Malos vientos corren para los ancianos, sobre todo para aquellos que malviven con pensiones paupérrimas que a duras penas les llega para finalizar el mes y que no pueden permitirse el menor dispendio. Y es que muchos de ellos, además de arrastrar la penosa traba de la supervivencia están expuestos, como acaba de señalar la fiscalía, a una violencia que casi nunca traspasa los muros de la casa.
Cuando se habla de la violencia de género siempre, y en razón de las tropelías que se vienen sucediendo en el seno de las familias, pensamos en el maltrato que desalmados dispensan a la mujer. Pero ahora, quizás a remolque de los difíciles tiempos que nos ha tocado vivir, no es raro que también se maltrate a los abuelos.
Lo califican como «delito invisible» porque nadie de los que lo padecen osan denunciarlo.
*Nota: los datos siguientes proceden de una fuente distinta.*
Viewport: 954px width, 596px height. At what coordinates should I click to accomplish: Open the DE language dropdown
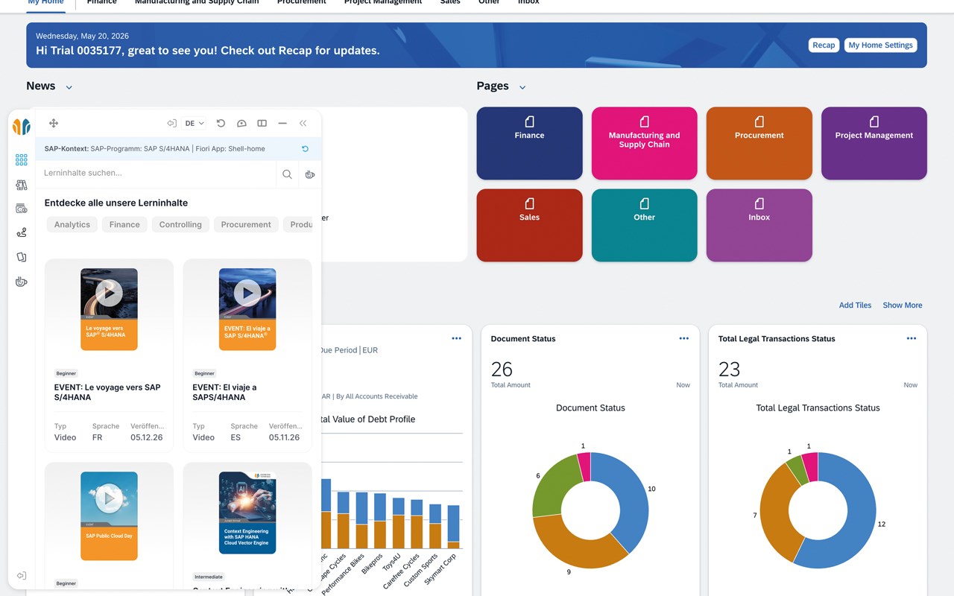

Se están dando casos flagrantes de ancianos que en su día acogieron en su hogar a familias desarraigadas, las de sus hijos, que sufren el azote del paro, y que luego llegan, en una inverosímil prueba de crueldad de ser maltratados por ellos o por sus nietos. Como dijo el Quijote a su fiel escudero Sancho: «cosasveredes que harán fablar a las piedras». Y estas acciones, por los lazos afectivos que unen a los padres con sus hijos pocas veces o nunca trasciende, éstos prefieren el silencio y el tragar saliva.
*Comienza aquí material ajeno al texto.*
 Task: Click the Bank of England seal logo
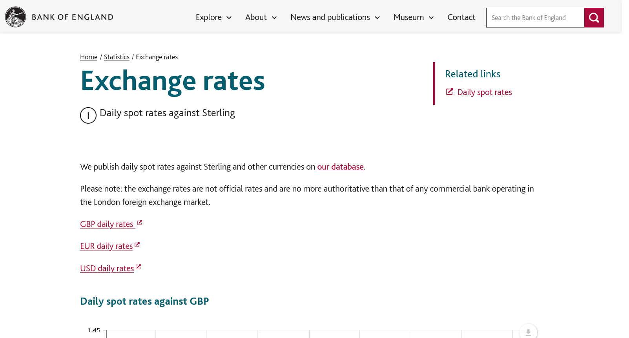(15, 17)
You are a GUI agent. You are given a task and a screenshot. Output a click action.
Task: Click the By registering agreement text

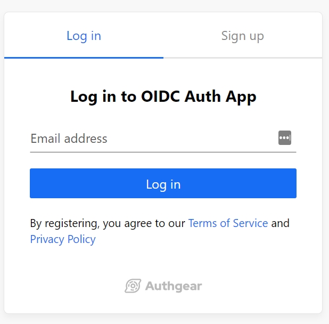[x=108, y=223]
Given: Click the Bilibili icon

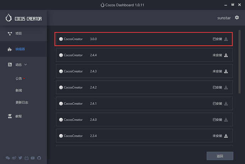Looking at the screenshot, I should [27, 158].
De ahí la urgencia de que el Ministerio Público vigile y se esfuerce en detectar estas tropelías y, en consecuencia, la Consejería de Salud y Política Social debe activar todo los mecanismos a su alcance parta que estos hechos prosigan entre el consentimiento y la impunidad. Pero esta atención a la tercera y última edad no goza de buena predisposición por las administraciones públicas para erradicar estas tropelías a los mayores, que son quienes todo lo dieron.
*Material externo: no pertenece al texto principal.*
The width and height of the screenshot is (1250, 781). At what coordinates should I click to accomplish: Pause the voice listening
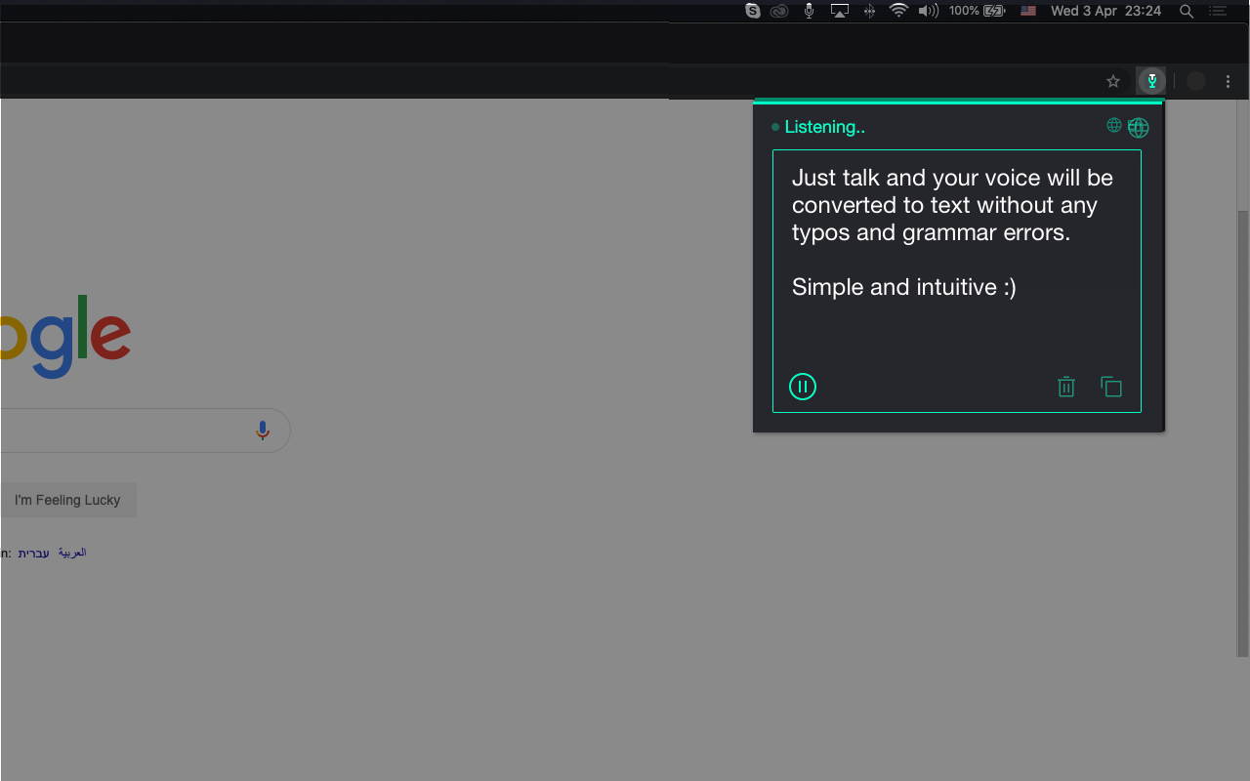[x=802, y=387]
Pero ¿ que  se puede esperar si incluso se ponen escollos para que el abuelo necesitado pueda disfrutar de las atenciones de una residencia? Los requisitos que se exigen rayan en lo infinito y el grado de dependencia necesario para obtener la ayuda necesaria roza lo imposible. Las residencias públicas se encuentran masificadas y obtener una prestación para unir a la raquítica pensión que se cobra para así llegar a lo que las privadas exigen es una misión quimérica. Lo que no deja de ser otro modo de maltrato clamoroso.